== Segment start ==
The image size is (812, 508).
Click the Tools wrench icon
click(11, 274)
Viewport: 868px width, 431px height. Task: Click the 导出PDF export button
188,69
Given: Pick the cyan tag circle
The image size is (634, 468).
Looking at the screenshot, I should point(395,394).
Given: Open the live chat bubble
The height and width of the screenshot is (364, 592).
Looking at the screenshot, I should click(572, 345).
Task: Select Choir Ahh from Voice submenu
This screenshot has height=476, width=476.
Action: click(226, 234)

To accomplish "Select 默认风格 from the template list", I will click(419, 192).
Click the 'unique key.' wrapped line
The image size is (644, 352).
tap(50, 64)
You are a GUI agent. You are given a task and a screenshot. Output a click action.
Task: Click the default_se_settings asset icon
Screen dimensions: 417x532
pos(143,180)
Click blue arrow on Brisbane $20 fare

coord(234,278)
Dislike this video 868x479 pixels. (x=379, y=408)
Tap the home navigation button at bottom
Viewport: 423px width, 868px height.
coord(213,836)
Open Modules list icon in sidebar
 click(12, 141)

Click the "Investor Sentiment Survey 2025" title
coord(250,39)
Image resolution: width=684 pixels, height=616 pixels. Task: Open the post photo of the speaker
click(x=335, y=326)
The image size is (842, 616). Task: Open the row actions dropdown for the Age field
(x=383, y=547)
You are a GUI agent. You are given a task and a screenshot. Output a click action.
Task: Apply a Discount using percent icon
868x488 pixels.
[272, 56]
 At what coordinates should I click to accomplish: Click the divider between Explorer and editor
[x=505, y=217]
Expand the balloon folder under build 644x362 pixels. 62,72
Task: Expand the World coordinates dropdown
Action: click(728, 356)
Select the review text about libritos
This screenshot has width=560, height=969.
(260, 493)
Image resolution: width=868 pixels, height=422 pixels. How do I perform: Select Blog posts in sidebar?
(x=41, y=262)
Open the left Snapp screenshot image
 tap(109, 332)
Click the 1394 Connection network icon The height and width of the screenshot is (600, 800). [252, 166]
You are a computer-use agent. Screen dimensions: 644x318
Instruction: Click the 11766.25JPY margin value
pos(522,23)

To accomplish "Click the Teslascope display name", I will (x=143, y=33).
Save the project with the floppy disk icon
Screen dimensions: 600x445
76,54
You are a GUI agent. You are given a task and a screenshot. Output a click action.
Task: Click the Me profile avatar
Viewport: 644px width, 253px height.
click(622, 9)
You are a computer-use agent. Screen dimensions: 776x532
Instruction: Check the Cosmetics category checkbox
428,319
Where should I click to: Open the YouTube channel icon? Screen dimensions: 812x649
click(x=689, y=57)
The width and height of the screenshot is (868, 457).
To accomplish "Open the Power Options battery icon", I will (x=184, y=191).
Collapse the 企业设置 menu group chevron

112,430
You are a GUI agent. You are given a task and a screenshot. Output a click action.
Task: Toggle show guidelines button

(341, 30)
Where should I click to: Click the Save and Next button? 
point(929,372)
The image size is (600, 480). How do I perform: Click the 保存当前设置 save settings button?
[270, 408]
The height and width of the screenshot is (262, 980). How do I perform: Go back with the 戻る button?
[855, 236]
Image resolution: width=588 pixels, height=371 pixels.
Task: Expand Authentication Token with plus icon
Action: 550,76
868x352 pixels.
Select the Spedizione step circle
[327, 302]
== Segment end ==
> AIM OF THE EXERCISE: I'd like an exact copy of the lines above, from the very first one through the line that contains "Task: Click the default_se_settings", with nothing else added.

> WORKED SOLUTION:
The image size is (812, 508).
Click the Tools wrench icon
click(11, 274)
Viewport: 868px width, 431px height. Task: Click the 导出PDF export button
188,69
Given: Pick the cyan tag circle
The image size is (634, 468).
Looking at the screenshot, I should point(395,394).
Given: Open the live chat bubble
The height and width of the screenshot is (364, 592).
Looking at the screenshot, I should click(572, 345).
Task: Select Choir Ahh from Voice submenu
This screenshot has height=476, width=476.
Action: click(226, 234)

To accomplish "Select 默认风格 from the template list", I will click(419, 192).
Click the 'unique key.' wrapped line
The image size is (644, 352).
tap(50, 64)
You are a GUI agent. You are given a task and a screenshot. Output a click action.
Task: Click the default_se_settings asset icon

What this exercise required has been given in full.